In Barcelona for GPLv3 and GUADEC

Last week was the GPLv3 conference, and right now I’m at GUADEC, both of which were in the provence of Barcelona.

The GPLv3 conference, in Barcelona city, went really well and the whole thing was recorded on video by Sean Daly. Raw audio should be ready by Friday, so some of us will start working on transcripts and summaries while Sean is generating the Ogg theora video and vorbis audio files. On Wednesday July 5th, or the 7th at the latest, we’ll put online whatever we’ve managed to make.

I enjoyed Barcelona city. I didn’t get to see any of the city’s famous architecture, but Barcelona has weather I could get used to, and it has the largest Filipino community I’ve seen. I found about eight Filipino food stores, three restaurants, and two video libraries.
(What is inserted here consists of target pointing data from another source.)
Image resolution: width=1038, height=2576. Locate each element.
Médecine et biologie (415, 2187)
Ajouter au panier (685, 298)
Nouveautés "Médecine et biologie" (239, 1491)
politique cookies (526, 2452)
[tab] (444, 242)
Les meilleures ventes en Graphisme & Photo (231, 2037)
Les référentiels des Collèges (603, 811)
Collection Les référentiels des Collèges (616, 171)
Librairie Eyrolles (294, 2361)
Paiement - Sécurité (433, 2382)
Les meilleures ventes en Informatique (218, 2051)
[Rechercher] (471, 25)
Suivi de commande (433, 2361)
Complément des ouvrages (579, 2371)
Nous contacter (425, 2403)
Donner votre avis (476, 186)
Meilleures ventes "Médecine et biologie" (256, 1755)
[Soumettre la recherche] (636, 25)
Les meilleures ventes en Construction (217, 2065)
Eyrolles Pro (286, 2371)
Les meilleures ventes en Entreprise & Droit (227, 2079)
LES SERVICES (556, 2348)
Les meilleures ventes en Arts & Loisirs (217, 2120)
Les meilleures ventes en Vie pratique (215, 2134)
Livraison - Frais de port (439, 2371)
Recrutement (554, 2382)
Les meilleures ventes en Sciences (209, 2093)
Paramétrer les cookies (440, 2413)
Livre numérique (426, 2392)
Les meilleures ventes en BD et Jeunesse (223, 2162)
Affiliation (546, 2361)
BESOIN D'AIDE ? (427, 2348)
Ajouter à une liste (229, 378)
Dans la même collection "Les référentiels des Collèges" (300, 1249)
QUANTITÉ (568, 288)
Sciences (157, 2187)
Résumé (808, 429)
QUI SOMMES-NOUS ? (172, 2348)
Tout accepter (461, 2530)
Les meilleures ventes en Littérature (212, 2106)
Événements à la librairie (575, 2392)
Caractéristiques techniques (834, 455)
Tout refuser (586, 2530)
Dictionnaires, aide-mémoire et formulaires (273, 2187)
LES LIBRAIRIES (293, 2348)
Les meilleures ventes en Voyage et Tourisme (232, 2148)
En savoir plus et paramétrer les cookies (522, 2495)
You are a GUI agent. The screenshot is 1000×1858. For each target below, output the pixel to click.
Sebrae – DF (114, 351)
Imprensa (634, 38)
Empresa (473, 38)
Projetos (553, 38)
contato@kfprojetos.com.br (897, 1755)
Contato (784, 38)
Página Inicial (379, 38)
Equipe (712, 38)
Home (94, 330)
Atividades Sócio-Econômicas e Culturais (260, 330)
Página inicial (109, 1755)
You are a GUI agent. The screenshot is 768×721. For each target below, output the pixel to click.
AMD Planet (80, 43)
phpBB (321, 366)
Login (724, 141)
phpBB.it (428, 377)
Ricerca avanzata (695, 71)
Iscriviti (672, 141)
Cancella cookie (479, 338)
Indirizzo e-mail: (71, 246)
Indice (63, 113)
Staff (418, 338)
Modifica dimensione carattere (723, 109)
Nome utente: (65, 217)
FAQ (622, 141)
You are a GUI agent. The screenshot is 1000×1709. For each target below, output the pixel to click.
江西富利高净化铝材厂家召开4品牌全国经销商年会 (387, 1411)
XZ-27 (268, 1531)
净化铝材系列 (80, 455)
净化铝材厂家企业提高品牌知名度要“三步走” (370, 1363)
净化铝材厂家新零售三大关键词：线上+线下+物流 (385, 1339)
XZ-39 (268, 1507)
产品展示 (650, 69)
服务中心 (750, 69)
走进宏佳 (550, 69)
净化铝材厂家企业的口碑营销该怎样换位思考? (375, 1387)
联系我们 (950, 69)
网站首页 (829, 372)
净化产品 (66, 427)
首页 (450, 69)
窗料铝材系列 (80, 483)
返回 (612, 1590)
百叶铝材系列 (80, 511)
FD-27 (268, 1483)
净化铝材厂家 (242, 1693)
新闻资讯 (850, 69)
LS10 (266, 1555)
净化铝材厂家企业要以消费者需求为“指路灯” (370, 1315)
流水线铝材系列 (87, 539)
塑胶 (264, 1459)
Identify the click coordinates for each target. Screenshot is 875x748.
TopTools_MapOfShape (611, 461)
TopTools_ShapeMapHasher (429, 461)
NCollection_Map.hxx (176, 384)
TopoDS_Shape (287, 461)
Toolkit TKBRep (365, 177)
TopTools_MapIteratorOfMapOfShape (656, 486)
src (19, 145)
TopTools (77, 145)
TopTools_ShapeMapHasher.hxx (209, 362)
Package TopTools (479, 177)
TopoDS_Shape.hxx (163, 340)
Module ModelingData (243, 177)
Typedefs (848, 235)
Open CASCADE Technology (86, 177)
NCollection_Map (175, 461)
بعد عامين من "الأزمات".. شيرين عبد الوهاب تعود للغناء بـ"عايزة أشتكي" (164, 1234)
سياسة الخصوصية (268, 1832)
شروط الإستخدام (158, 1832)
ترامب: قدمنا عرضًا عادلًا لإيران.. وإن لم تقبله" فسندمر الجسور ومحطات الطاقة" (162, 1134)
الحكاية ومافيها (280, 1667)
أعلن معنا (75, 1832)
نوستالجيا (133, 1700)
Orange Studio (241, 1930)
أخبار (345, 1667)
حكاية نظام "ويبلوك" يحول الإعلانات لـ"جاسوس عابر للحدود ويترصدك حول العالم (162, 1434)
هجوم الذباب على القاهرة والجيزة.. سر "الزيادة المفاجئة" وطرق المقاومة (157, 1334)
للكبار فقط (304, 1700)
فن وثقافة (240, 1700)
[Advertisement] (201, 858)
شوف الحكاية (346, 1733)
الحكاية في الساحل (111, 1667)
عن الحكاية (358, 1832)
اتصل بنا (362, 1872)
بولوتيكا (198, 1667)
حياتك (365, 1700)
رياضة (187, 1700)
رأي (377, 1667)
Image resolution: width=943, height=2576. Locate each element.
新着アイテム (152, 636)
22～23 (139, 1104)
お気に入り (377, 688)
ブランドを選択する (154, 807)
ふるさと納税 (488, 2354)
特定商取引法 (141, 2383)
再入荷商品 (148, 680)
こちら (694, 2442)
I still couldn’t find any books other than the usual series of short romance novels, but I did manage to pick up some Tagalog karaoke CDs, ate dinuguan (blood stew), and had plenty of conversations in Tagalog without them or me switching to English.

The karaoke CDs are both for educational value, and for practicing my party piece. There’s almost always karaoke at Filipino parties, and I’m not much of a singer, but a Caucasian singing in their language is pretty rare, and my Dublin-accented Tagalog gets some laughs. I have some recordings which I’ll put online when I get around to it.

I went back to Brussels after the GPLv3 conference, and am now back to Barcelona provence, a week later, for GUADEC in Vilanova. I had a speaking slot to talk about GPLv3 and it went better than planned. I got positive feedback about the content afterward, and in a rare feat, I managed to speak slowly and clearly.

My slides are online now. The presentation software I use is something I really like called S5. It’s css and javascript based and you just make one HTML file. One nice feature is that it changes the font size depending on your window size – so when a projecor can’t display my non-standard resolution, I can resize the window to fit the part of the screen that is being displayed, and my slides resize to suit.

I was introduced to it by Gareth Bowker when font problems broke the software I had been using 30 minutes before I had to give a talk. S5 presentations are simple and quick to make, and they just need a working installation of Firefox (other webbrowsers probably work too).